MATERIAL TO PROCESS:
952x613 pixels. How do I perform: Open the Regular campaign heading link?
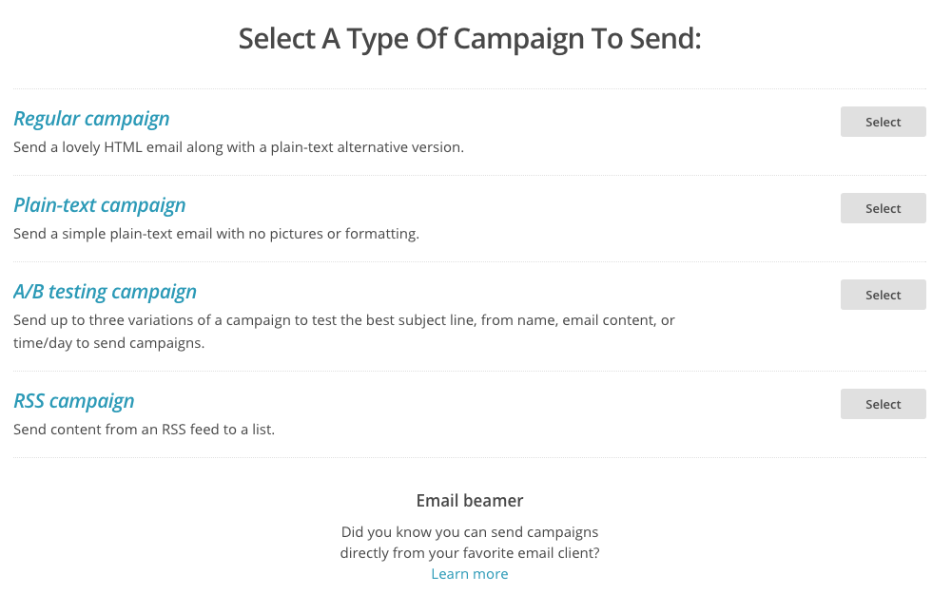pos(91,119)
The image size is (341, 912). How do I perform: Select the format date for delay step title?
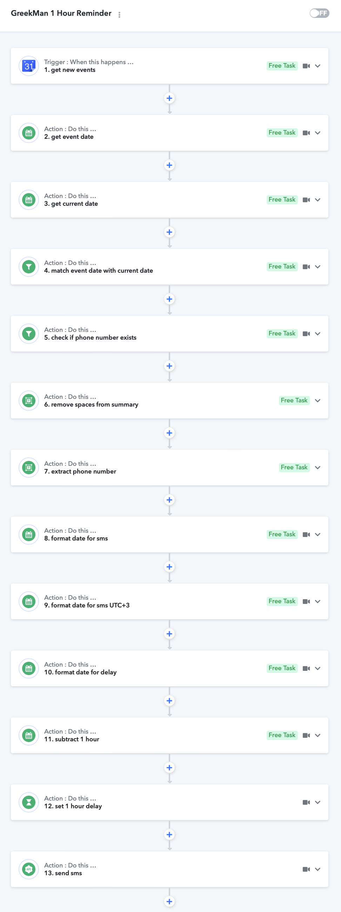click(x=80, y=672)
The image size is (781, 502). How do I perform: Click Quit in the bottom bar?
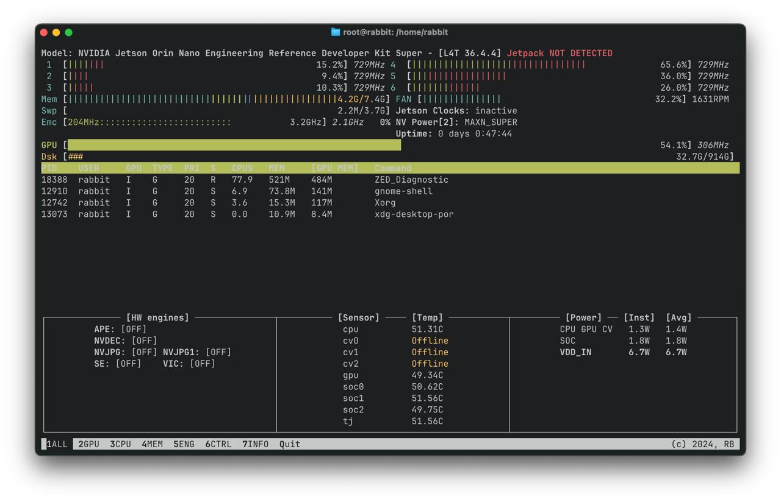290,444
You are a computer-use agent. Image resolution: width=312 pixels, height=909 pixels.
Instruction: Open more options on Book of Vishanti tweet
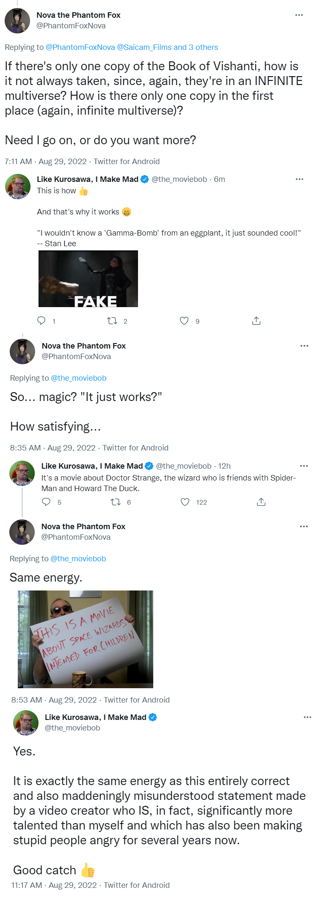pyautogui.click(x=299, y=15)
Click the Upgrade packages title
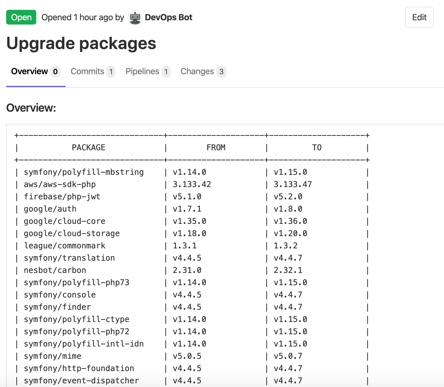 81,43
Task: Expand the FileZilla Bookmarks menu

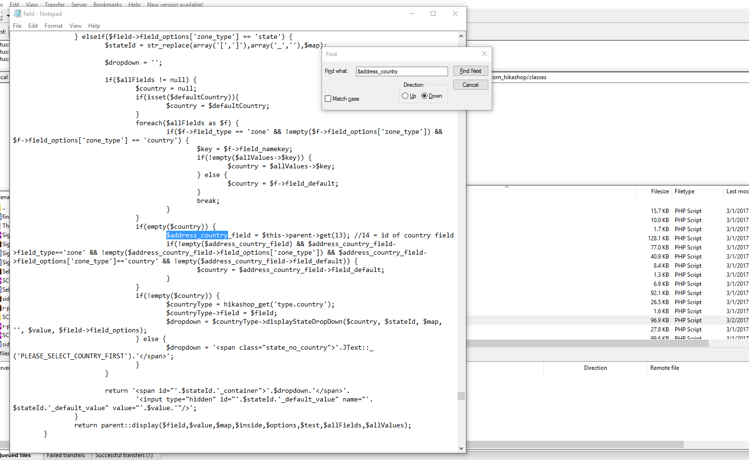Action: pyautogui.click(x=107, y=4)
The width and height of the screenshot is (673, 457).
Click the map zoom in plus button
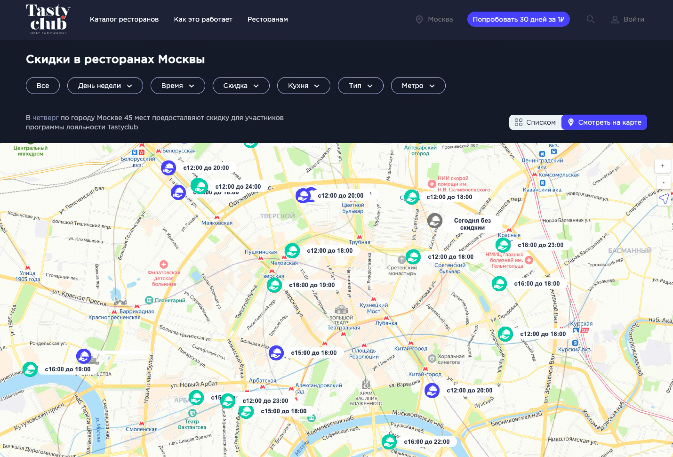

EXERCISE: Can you retype, word for word, the data from its very first line through the line containing "pyautogui.click(x=299, y=15)", leaving the pictures out of your answer?

ANSWER TO THE PROBLEM:
952x613 pixels. How do I perform: Open the Regular campaign heading link?
pos(91,119)
The image size is (341, 912). How do I perform: Select the format date for delay step title?
click(x=80, y=672)
The image size is (781, 502). How do I perform: Click Quit in the bottom bar?
290,444
You are a computer-use agent. Image resolution: width=312 pixels, height=909 pixels.
Instruction: Open more options on Book of Vishanti tweet
pyautogui.click(x=299, y=15)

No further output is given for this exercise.